New Granada Records
Hey, we’re getting the band back together!
That line has been a pretty reliable punch line in movies and commercials. It’s usually meant to ridicule men going through some sort of mid-life crisis. The folks in Tampa based band, Pohgoh are not a joke though. It’s been 21 years since the band called it a day. They had a good run, putting out some singles, having their song “Friend X” anchor the first volume of the Emo Diaries compilation series and releasing a full-length CD (posthumously). The members never gave up on music through. Pohgoh staged periodic, one-off reunion shows over the years. Something clicked after the 20th anniversary show. The passion to create new music ignited again. Pohgoh is back.
“When we fell apart, it was worse than my first broken heart,” Susie Ulrey sings. The line is from “Try Harder”, which is about the band’s rebirth. “You’ve got me looking at the bright side again. This time I’ll try a little harder. This time, let’s look a little farther,” sets out the band’s reason to exist and their ambitions. It’s not an empty boast. Pohgoh come out swinging with something to prove and powerful stories to tell.
Normally, a song like “Business Mode” with its lyrics about falling down are metaphorical. Susie Ulrey is being quite literal. It’s a song about her 15-plus year battle with multiple sclerosis. Many of the songs on Secret Club deal with living with a chronic disease. “Business Mode” is about worrying about being a burden to others. (“You look shocked and sad and scared… Never want to see that look on your face again”). “Who’s The You” illustrates the battle between Susie and a body that sometimes seems to have it’s own plans. In this case, it’s her legs that don’t want to keep still at night. “Super Secret Club” is about being with others going through the same struggles. “Everything is not ok. None of us with ever be the same.”

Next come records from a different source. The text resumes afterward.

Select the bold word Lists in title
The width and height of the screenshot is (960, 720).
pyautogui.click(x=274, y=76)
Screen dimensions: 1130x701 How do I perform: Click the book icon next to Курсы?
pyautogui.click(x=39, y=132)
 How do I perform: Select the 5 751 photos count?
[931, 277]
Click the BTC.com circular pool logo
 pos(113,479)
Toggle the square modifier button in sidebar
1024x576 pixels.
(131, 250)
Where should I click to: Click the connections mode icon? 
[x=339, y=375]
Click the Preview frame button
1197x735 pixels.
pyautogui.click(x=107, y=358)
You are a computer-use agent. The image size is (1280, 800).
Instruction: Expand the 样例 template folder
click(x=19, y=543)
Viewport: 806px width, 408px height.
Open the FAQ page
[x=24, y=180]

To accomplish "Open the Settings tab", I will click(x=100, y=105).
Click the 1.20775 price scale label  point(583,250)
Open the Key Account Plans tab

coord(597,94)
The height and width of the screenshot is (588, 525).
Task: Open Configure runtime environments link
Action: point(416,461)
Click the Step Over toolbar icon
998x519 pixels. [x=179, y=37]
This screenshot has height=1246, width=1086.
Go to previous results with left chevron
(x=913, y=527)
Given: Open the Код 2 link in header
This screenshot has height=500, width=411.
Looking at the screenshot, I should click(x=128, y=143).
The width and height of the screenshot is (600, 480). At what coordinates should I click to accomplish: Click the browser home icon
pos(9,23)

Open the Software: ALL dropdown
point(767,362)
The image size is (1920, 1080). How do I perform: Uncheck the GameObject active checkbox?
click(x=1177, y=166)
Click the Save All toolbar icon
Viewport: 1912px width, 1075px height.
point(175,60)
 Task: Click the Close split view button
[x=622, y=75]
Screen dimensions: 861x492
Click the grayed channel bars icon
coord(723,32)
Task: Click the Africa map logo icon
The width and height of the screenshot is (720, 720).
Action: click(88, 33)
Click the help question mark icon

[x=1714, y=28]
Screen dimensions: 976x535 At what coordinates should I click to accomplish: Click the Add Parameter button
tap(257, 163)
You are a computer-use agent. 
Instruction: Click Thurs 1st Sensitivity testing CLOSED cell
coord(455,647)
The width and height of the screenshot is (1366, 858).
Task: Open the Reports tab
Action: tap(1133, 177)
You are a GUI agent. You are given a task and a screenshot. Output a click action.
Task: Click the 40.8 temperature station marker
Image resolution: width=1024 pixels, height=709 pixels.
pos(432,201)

All of these stories are wrapped in crunchy, power pop, post-emo sounds. Matt Slate and Susie play power chords and melodic leads. Keith Ulrey’s percussion and Brian Roberts bass often come to the fore on many tunes where they contribute a hook or melody line. Producer J. Robbins did a great job capturing a clear, clean, muscular sound. Pohgoh’s second act is a band taking everything they’ve learned over the past 21 years and using it to make them a stronger, better band. As Susie sings on “Bunch”, “It’s never going to be the right time to try. I lose battles but I win wars.”